Le milliardaire Pierre-Édouard Stérin a, pour la seconde fois, refusé de se présenter devant une commission d’enquête de l’Assemblée nationale. À la tête d’un projet pour diffuser les idées d’extrême droite, il est aussi à l’initiative de La Nuit du bien Commun. L’événement se tiendra à Toulouse (Haute-Garonne) le 18 juin prochain.
Le 14 mai dernier, le milliardaire français, Pierre-Édouard Stérin a refusé de comparaître devant une commission d’enquête de l’Assemblée. Le milliardaire à l’origine d’un projet politique baptisé « Périclès » acronyme de « Patriotes enracinés résistants identitaires chrétiens libéraux européens souverainistes » devait se rendre à l’Assemblée nationale pour une audition, il ne s’est finalement pas présenté. L’homme d’affaires est également le fondateur des Nuits pour le Bien Commun. Des événements présents dans de nombreuses villes de France, comme à Toulouse, présentés comme des « grandes soirées de levée de dons pour les associations ». Des soirées qui, pour certains, seraient le moment idéal pour diffuser des idées d’extrême droite.
Le milliardaire français, Pierre-Édouard Stérin • © OtiumCapital
En juillet 2024, le journal L’Humanité dévoile le plan de bataille de Pierre-Édouard Stérin, prêt à diffuser les idées d’extrême droite par le biais de son projet culturel baptisé « Périclès ». Il y a huit ans, il est l’initiateur de soirées appelées La Nuit du Bien Commun. À Toulouse comme dans d’autres villes, ces événements sont présentés comme « des grandes soirées de levée de dons pour les associations, dans des valeurs humanistes, mais sans aucune affiliation politique » comme nous l’indique Thomas Tixier, chargé de la communication de l’évènement toulousain.

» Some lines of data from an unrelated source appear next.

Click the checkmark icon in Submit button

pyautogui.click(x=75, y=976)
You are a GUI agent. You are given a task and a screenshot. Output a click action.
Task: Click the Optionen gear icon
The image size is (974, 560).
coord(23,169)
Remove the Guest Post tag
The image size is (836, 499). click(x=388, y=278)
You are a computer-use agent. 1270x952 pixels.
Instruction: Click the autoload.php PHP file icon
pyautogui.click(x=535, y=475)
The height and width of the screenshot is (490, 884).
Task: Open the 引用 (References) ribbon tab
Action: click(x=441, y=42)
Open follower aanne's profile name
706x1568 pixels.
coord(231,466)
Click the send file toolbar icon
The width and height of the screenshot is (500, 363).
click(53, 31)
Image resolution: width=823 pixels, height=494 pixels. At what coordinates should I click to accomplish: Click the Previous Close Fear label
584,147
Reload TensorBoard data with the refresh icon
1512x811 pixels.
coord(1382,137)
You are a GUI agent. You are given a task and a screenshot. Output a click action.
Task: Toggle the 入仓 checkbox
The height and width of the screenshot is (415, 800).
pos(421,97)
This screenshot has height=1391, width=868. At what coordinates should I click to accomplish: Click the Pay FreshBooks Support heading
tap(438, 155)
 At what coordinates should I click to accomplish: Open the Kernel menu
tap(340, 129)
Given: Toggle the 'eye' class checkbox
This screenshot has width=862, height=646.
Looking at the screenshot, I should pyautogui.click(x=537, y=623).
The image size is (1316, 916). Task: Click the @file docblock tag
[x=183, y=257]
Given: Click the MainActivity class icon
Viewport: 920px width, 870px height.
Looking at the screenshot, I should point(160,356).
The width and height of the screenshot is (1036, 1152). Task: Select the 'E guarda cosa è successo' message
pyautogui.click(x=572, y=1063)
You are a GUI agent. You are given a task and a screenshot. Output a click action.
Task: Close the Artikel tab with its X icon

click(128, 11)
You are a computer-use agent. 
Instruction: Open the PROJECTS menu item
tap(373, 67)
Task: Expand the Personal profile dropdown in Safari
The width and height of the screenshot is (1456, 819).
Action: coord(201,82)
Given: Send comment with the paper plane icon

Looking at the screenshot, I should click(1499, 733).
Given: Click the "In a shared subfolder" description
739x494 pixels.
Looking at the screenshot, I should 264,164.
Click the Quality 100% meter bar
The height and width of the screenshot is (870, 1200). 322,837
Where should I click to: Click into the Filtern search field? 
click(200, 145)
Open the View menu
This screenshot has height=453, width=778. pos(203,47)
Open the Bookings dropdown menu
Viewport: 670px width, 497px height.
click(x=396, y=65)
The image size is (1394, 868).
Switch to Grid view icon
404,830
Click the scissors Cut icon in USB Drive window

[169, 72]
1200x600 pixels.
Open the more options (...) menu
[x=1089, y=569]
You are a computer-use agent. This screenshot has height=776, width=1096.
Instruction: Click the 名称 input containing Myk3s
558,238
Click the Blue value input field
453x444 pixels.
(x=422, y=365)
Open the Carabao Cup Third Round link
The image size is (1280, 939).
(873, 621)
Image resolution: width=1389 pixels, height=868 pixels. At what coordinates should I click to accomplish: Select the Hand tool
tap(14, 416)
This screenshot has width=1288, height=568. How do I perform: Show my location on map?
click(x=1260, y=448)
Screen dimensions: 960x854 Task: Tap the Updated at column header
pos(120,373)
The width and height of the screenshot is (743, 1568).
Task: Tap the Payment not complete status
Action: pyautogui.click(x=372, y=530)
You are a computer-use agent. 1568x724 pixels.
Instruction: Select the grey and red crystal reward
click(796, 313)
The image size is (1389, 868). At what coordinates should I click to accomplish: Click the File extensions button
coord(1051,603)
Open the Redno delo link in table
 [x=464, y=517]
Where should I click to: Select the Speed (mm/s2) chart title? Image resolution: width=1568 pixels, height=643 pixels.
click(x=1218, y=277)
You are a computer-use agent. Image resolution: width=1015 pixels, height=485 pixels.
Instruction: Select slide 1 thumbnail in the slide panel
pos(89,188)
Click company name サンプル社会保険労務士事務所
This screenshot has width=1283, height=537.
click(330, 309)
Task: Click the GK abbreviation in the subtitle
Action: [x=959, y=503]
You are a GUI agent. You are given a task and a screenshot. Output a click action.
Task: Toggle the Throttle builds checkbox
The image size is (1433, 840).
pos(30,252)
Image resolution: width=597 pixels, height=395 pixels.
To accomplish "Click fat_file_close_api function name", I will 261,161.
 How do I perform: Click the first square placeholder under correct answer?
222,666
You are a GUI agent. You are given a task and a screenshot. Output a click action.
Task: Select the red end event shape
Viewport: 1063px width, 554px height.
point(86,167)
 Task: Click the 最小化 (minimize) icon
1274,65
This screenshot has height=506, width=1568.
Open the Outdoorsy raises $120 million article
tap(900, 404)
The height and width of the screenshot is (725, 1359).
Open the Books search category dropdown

Mais l’actualité récente au sujet du fondateur de ce rendez-vous provoque la polémique et soulève diverses questions. Pour le président de la Ligue des droits de l’Homme à Toulouse, Jean-François Mignard, la décision de l’homme d’affaires de ne pas se présenter à l’Assemblée, témoigne des idées de l’homme d’affaires. « C’est un homme qui se refuse au contrôle, dans un état de droit et on lui donne du crédit lors d’événements comme celui-ci. C’est bien la preuve de l’extrême droitisation de la société et de la facilité de transmission de ces idées ».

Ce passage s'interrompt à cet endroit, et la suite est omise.